REPUBLIKA.CO.ID, NEW YORK -- Saham Facebook anjlok lebih dari 20 persen dalam perdagangan di Bursa Efek New York, setelah pendapatan dan pertumbuhan pengguna jejaring media sosial asal Amerika Serikat ini tak sesuai harapan investor, Rabu (25/7).
Perusahaan yang tengah menghadapi reaksi publik atas caranya menangani berita-berita palsu dan masalah pribadi ini menyebutkan hingga akhir Juni 2018, jumlah pengguna aktif Facebook mencapai 2,23 miliar orang per bulan. Pada periode yang sama 2017, jumlah pemakai aktif layanan jejaring sosial yang bermarkas di Menlo Park, Kalifornia, ini naik 11 persen.
Kenaikan jumlah pengguna Facebook sebesar 11 persen itu tercatat sebagai pertumbuhan terendah dalam lebih dari dua tahun terakhir. Facebook juga memperingatkan para investor pertumbuhan pengeluaran perusahaan akan melampaui perolehan pendapatan 2019.
Menurut Facebook, perolehan pendapatannya diperkirakan melambat karena banyak orang kini menggunakan pilihan-pilihan baru untuk membatasi pengiklan. Perolehan pendapatan Facebook yang diperkirakan melambat itu juga terkait dengan pasar-pasar luar negeri yang kurang menguntungkan.

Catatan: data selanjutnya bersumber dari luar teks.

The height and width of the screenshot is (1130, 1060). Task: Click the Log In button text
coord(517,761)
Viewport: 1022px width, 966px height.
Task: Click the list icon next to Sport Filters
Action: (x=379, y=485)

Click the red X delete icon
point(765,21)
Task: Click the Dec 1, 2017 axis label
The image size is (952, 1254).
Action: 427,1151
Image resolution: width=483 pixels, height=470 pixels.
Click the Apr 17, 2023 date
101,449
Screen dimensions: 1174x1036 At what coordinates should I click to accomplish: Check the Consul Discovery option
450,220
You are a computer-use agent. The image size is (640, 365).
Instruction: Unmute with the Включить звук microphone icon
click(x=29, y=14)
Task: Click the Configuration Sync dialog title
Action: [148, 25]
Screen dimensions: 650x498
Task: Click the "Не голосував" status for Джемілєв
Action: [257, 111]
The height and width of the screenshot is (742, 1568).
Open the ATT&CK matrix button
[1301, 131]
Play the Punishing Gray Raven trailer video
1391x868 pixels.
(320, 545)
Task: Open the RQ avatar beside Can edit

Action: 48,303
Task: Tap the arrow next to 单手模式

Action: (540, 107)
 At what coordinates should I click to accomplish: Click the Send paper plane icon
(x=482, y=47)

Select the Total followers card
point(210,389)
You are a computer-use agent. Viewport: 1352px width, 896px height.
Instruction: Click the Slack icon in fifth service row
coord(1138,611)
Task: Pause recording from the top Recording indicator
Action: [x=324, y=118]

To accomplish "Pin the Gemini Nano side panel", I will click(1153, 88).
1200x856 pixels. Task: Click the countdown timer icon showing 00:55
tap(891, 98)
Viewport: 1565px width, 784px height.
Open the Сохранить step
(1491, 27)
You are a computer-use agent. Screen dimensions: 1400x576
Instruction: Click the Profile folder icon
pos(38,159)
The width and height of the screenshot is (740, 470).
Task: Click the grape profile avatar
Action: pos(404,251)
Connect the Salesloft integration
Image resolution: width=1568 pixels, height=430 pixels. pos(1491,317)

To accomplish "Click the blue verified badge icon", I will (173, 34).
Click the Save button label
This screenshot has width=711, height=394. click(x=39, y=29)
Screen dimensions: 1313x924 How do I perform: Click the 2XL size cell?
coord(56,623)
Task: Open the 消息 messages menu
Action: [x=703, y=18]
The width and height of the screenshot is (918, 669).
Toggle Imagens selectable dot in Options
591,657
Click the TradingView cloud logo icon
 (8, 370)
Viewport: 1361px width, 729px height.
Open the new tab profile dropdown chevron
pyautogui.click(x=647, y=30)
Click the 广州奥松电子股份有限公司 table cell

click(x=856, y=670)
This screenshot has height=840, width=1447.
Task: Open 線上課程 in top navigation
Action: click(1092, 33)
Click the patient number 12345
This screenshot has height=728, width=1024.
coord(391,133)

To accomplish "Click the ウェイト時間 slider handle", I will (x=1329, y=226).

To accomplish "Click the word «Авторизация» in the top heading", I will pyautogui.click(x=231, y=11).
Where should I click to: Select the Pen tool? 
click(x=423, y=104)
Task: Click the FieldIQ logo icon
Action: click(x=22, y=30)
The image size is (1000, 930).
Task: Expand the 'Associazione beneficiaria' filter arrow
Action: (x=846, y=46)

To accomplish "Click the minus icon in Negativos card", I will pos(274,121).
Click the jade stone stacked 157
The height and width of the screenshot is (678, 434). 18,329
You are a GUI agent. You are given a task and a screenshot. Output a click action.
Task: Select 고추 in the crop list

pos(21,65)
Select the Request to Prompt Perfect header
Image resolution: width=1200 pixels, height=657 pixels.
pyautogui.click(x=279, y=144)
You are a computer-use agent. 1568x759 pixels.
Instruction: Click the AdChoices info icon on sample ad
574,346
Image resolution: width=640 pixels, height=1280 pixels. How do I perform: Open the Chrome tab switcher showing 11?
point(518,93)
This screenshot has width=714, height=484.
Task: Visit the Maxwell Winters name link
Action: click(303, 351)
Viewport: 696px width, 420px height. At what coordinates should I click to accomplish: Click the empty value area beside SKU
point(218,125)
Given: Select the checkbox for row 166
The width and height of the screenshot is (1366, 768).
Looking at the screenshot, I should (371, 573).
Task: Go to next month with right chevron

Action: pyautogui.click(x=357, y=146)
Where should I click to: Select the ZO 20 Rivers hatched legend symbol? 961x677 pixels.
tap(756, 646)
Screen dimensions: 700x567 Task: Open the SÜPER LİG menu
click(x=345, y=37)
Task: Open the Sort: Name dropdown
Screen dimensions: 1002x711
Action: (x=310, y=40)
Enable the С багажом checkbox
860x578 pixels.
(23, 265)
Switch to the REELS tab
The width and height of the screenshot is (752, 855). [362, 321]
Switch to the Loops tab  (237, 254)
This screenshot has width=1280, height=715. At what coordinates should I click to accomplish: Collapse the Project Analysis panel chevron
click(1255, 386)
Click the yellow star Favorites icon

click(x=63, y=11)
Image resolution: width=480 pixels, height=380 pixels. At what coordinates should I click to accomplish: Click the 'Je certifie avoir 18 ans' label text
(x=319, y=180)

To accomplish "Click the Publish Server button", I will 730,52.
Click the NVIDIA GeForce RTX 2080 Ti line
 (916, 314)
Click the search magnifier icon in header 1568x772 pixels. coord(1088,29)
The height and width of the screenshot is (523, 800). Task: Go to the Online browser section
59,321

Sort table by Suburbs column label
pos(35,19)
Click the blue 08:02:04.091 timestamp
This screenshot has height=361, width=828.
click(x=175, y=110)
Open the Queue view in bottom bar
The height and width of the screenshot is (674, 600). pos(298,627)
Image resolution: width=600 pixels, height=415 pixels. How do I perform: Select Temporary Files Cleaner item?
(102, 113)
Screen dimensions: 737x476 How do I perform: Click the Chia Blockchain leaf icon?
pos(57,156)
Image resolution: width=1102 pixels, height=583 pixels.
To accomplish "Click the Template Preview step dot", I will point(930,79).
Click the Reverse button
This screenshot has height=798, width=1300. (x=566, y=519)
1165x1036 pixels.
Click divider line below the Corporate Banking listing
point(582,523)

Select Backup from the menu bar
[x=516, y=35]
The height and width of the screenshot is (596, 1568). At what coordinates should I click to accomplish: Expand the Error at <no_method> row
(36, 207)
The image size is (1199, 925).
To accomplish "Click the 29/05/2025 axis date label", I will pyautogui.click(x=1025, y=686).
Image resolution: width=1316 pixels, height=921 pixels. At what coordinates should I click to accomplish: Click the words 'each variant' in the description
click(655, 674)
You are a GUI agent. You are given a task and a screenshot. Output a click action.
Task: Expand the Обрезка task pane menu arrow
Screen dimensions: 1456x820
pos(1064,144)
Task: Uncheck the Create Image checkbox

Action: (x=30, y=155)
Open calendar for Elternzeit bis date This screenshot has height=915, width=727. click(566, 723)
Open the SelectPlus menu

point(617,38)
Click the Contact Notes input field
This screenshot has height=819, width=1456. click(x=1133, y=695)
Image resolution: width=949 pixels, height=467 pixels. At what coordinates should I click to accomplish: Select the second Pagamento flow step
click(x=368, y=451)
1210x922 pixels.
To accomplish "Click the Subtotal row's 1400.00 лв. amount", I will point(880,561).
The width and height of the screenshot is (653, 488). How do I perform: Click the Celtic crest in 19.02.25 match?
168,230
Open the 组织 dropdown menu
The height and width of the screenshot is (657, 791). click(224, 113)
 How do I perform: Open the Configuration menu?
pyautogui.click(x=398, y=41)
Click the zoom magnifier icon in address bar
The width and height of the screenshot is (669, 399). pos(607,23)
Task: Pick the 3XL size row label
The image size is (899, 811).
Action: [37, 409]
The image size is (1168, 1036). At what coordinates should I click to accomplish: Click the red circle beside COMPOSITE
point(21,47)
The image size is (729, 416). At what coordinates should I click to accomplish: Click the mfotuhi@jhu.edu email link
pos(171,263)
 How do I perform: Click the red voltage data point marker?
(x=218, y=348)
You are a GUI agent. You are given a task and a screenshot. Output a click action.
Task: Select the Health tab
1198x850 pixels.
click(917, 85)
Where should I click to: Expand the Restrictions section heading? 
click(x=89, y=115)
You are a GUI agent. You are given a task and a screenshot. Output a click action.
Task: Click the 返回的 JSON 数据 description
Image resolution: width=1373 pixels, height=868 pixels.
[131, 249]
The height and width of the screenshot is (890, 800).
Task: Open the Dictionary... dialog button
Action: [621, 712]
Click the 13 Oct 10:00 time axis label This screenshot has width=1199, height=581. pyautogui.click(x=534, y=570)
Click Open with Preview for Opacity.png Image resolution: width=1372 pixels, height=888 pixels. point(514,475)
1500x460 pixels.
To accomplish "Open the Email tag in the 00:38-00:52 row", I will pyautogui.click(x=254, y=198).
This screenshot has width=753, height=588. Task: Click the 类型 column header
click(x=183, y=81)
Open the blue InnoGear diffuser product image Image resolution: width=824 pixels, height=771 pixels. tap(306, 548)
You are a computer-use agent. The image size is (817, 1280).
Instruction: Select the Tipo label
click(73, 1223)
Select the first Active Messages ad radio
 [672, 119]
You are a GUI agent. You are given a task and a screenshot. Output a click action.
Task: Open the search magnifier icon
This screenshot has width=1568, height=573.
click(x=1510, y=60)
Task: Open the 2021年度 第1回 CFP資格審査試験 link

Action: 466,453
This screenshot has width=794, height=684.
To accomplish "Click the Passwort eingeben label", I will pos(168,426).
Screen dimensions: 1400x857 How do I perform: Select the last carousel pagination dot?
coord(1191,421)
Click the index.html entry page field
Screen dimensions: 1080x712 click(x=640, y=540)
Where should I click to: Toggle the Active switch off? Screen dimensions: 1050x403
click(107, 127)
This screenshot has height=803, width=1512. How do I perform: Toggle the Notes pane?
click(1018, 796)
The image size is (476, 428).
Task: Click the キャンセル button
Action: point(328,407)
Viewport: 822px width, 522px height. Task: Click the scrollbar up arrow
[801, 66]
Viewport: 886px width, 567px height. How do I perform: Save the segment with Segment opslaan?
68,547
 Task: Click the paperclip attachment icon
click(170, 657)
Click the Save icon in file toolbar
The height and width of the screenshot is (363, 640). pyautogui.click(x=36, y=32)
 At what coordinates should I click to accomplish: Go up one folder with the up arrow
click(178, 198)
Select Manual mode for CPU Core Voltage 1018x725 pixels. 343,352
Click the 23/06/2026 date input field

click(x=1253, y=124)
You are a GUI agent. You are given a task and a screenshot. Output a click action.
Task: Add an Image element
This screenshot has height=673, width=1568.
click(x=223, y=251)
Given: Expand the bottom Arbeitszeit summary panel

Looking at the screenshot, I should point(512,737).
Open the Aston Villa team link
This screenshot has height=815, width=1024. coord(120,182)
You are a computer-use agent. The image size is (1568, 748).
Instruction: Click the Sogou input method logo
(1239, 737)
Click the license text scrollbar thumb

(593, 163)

Facebook juga berencana menghabiskan miliaran dolar AS untuk memperbaiki caranya mengawasi konten, mencari para pengiklan, dan memperlakukan area-area data pengguna yang masuk dalam pengawasan regulator. Perusahaan pemilik aplikasi Instagram dan Whatsapp ini pun menanamkan modalnya di fitur-fitur baru, seperti realitas maya dan video.
Saham-saham Facebook semula rontok sekitar 12 persen dalam perdagangan setelah jam bursa normal tutup di Bursa Efek New York, namun kerugian tersebut karena Facebook memaparkan rencana-rencana pengeluarannya. Analis GBH Insights, Daniel Ives, mengatakan prakiraan Facebook ini bak mimpi buruk.
"Mereka menyajikan outlook yang sangat mengecewakan untuk paruh kedua 2018 dan 2019. Itu akan sangat memberatkan saham dalam waktu dekat," katanya.